:: Work order ::
Reproduce only the lines from the line containing "Screen dimensions: 1204x984" to the end of the entries below, including both of those lines.

:: Records for the exercise ::
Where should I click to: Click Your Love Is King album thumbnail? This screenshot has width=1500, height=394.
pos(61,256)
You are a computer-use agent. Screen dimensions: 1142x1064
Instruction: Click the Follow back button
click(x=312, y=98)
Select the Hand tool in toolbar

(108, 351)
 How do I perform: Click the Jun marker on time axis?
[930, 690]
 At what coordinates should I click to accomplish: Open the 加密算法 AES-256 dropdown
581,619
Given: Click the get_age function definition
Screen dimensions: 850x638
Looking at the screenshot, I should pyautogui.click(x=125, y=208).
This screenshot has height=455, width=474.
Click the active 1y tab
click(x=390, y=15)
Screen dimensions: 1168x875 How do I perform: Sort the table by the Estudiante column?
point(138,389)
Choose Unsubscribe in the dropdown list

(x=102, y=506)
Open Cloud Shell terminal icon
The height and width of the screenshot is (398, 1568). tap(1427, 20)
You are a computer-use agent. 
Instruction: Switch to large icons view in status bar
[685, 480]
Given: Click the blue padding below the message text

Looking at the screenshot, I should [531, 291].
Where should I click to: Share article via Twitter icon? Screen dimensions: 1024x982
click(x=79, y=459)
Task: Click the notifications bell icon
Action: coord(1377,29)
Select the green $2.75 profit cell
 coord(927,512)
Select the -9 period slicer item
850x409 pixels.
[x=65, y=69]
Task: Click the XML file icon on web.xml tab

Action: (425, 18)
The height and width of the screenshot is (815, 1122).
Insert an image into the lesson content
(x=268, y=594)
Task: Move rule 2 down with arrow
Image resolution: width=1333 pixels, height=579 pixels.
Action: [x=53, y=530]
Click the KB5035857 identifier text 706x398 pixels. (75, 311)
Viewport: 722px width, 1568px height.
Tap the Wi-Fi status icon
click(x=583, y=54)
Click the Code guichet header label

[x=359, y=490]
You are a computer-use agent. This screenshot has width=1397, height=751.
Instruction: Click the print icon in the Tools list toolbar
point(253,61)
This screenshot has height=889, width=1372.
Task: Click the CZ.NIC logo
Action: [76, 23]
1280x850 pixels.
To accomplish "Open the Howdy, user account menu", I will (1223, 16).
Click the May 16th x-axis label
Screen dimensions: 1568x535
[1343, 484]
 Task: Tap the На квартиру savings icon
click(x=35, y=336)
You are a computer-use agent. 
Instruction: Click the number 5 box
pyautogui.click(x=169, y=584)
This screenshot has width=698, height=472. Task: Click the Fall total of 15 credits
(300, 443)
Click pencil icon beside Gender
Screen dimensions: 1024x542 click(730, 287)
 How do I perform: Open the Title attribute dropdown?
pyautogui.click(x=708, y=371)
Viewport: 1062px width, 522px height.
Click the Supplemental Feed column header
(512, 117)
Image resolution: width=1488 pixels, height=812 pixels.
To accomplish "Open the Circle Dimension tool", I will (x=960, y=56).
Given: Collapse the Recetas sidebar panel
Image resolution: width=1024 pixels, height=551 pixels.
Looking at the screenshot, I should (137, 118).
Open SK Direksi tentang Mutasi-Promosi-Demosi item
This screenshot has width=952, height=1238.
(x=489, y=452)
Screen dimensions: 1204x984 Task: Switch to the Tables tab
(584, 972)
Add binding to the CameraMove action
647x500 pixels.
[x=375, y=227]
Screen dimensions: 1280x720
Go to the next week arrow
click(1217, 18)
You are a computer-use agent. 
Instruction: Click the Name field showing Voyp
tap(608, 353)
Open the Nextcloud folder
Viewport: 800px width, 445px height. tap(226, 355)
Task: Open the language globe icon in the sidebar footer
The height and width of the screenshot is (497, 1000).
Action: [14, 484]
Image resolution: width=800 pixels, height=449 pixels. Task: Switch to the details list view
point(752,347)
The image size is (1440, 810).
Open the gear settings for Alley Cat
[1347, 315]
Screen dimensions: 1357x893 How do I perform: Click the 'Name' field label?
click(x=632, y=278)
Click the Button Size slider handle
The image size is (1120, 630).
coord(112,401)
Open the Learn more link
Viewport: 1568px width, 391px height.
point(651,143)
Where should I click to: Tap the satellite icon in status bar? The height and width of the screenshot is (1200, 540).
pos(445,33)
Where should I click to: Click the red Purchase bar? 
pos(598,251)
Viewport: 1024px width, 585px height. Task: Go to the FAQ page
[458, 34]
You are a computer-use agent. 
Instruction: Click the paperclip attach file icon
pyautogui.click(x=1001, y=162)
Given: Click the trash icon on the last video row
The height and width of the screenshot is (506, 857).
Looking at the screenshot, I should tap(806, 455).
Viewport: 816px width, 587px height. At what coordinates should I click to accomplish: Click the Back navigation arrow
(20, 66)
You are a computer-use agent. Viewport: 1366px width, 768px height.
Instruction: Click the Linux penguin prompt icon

:: Answer to the exercise ::
Screen dimensions: 1204x984 Task: Switch to the Tables tab
(584, 972)
Add binding to the CameraMove action
647x500 pixels.
[x=375, y=227]
Screen dimensions: 1280x720
Go to the next week arrow
click(1217, 18)
You are a computer-use agent. 
Instruction: Click the Name field showing Voyp
tap(608, 353)
Open the Nextcloud folder
Viewport: 800px width, 445px height. tap(226, 355)
Task: Open the language globe icon in the sidebar footer
The height and width of the screenshot is (497, 1000).
Action: [14, 484]
Image resolution: width=800 pixels, height=449 pixels. Task: Switch to the details list view
point(752,347)
The image size is (1440, 810).
Open the gear settings for Alley Cat
[1347, 315]
Screen dimensions: 1357x893 How do I perform: Click the 'Name' field label?
click(x=632, y=278)
Click the Button Size slider handle
The image size is (1120, 630).
coord(112,401)
Open the Learn more link
Viewport: 1568px width, 391px height.
point(651,143)
Where should I click to: Tap the satellite icon in status bar? The height and width of the screenshot is (1200, 540).
pos(445,33)
Where should I click to: Click the red Purchase bar? 
pos(598,251)
Viewport: 1024px width, 585px height. Task: Go to the FAQ page
[458, 34]
You are a computer-use agent. 
Instruction: Click the paperclip attach file icon
pyautogui.click(x=1001, y=162)
Given: Click the trash icon on the last video row
The height and width of the screenshot is (506, 857).
Looking at the screenshot, I should tap(806, 455).
Viewport: 816px width, 587px height. At what coordinates should I click to accomplish: Click the Back navigation arrow
(20, 66)
You are a computer-use agent. Viewport: 1366px width, 768px height.
Instruction: Click the Linux penguin prompt icon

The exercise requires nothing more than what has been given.